AUGTYRO can cause hepatotoxicity.

Among the 426 patients treated with AUGTYRO, increased alanine transaminase (ALT) occurred in 38%, increased aspartate aminotransferase (AST) occurred in 41%, including Grade 3 or 4 increased ALT in 3.3% and increased AST in 2.9%. The median time to onset of increased ALT or AST was 15 days (range: 1 day to 1.9 years). Increased ALT or AST leading to dose interruptions or reductions occurred in 2.8% and 1.2% of patients, respectively. Hyperbilirubinemia leading to dose interruptions occurred in 0.5%.

Monitor liver function tests, including ALT, AST and bilirubin, every 2 weeks during the first month of treatment, then monthly thereafter and as clinically indicated. Withhold and then resume at the same or reduced dose upon improvement, or permanently discontinue AUGTYRO based on the severity [see Dosage and Administration (2.5)].

Myalgia with Creatine Phosphokinase Elevation

AUGTYRO can cause myalgia with or without creatine phosphokinase (CPK) elevation.

Among the 426 patients treated with AUGTYRO, myalgia occurred in 13% of patients, with Grade 3 in 0.7%. Median time to onset of myalgia was 19 days (range: 1 day to 2 years). Concurrent increased CPK within a 7-day window was observed in 3.7% of patients. AUGTYRO was interrupted in one patient with myalgia and concurrent CPK elevation.

Advise patients to report any unexplained muscle pain, tenderness, or weakness.

Monitor serum CPK levels during AUGTYRO treatment and monitor CPK levels every 2 weeks during the first month of treatment and as needed in patients reporting unexplained muscle pain, tenderness, or weakness. Initiate supportive care as clinically indicated. Based on severity, withhold and then resume AUGTYRO at the same or reduced dose upon improvement [see Dosage and Administration (2.5)].

Hyperuricemia

AUGTYRO can cause hyperuricemia.

Among the 426 patients treated with AUGTYRO, 21 patients (5%) experienced hyperuricemia reported as an adverse reaction and 0.7% of patients experienced Grade 3 or 4 hyperuricemia. One patient without pre-existing gout required urate-lowering medication.

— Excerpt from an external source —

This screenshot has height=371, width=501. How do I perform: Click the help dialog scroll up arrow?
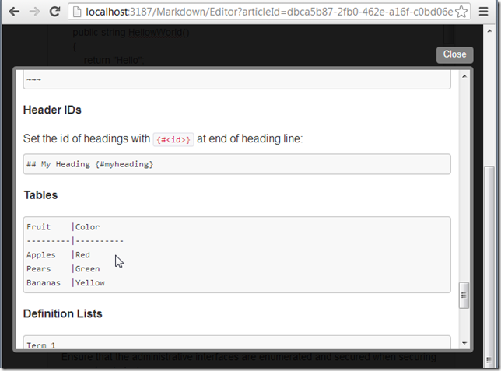click(x=464, y=76)
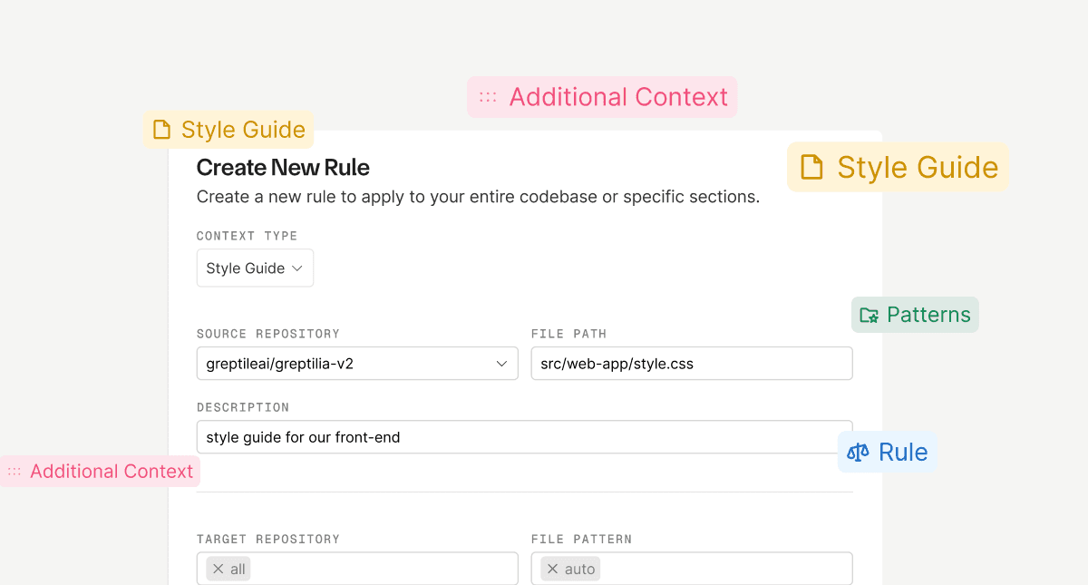Click the drag-dots icon on the top Additional Context badge
Image resolution: width=1088 pixels, height=585 pixels.
point(489,96)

Monitor serum uric acid levels prior to initiating AUGTYRO and periodically during treatment. Initiate treatment with urate-lowering medications as clinically indicated. Withhold and then resume at the same or reduced dose upon improvement, or permanently discontinue AUGTYRO based on severity [see Dosage and Administration (2.5)].

Skeletal Fractures

AUGTYRO can cause skeletal fractures.

Among 426 adult patients who received AUGTYRO, fractures occurred in 2.3%. Fractures involved the ribs (0.5%), feet (0.5%), spine (0.2%), acetabulum (0.2%), sternum (0.2%), and ankles (0.2%). Some fractures occurred at sites of disease and prior radiation therapy. The median time to fracture was 71 days (range: 31 days to 1.4 years). AUGTYRO was interrupted in 0.3% of patients.

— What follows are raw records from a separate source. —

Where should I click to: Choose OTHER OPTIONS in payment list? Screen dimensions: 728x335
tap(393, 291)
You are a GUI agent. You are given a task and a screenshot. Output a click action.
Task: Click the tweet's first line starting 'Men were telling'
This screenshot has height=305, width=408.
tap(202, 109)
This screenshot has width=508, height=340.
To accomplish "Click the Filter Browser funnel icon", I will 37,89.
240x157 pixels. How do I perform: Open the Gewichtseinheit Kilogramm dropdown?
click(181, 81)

Of 26 evaluable patients in an ongoing open-label study in pediatric patients, fractures occurred in one 12-year-old patient (ankle/foot) and one 10-year-old patient (stress fracture). AUGTYRO was interrupted in both patients. AUGTYRO is not approved for use in pediatric patients less than 12 years of age [see Pediatric Use (8.4)].

Promptly evaluate patients with signs or symptoms (e.g., pain, changes in mobility, deformity) of fractures. There are no data on the effects of AUGTYRO on healing of known fractures and risk of future fractures.

Embryo-Fetal Toxicity

Based on literature reports in humans with congenital mutations leading to changes in tropomyosin receptor tyrosine kinase (TRK) signaling, findings from animal studies, and its mechanism of action, AUGTYRO can cause fetal harm when administered to a pregnant woman.

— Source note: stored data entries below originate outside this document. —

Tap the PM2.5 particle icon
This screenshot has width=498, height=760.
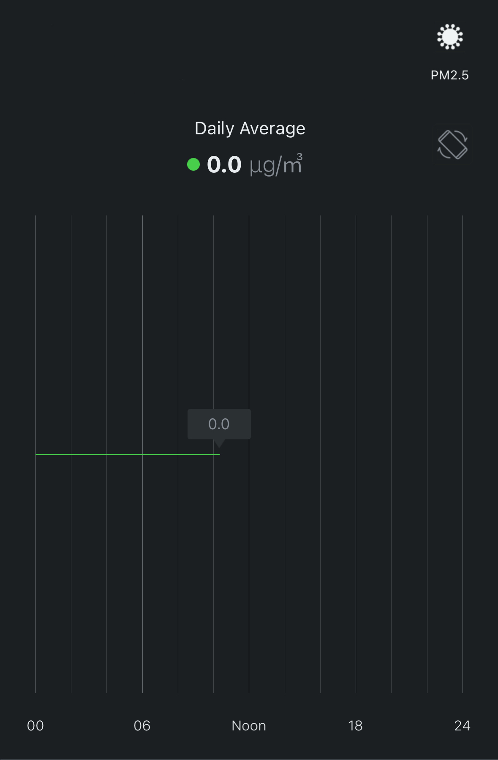coord(450,37)
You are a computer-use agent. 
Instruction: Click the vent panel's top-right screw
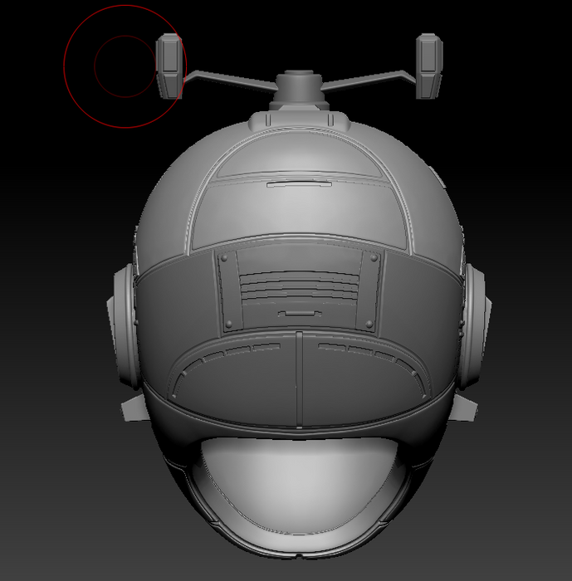(x=374, y=259)
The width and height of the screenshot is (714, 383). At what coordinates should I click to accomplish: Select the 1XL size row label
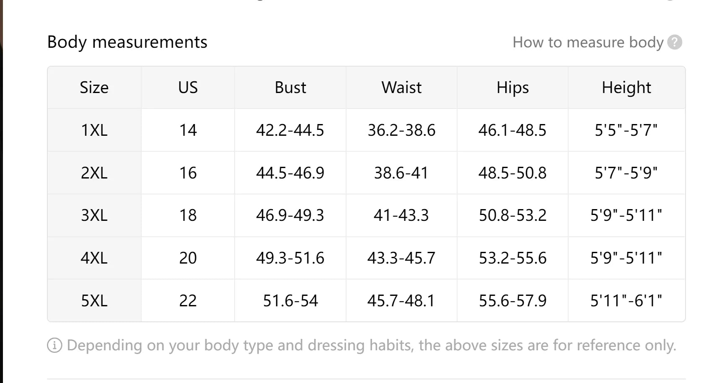pyautogui.click(x=94, y=130)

Oral administration of repotrectinib to pregnant rats during the period of organogenesis resulted in fetal malformations at doses approximately 0.3 times the recommended 160 mg twice daily dose based on body surface area (BSA).

Advise pregnant women of the potential risk to a fetus. Advise females of reproductive potential to use effective non-hormonal contraception during treatment with AUGTYRO and for 2 months following the last dose, since AUGTYRO can render some hormonal contraceptives ineffective [see Drug Interactions (7.2)].Advise male patients with female partners of reproductive potential to use effective contraception during treatment with AUGTYRO and for 4 months after the last dose [see Use in Specific Populations (8.1, 8.3)].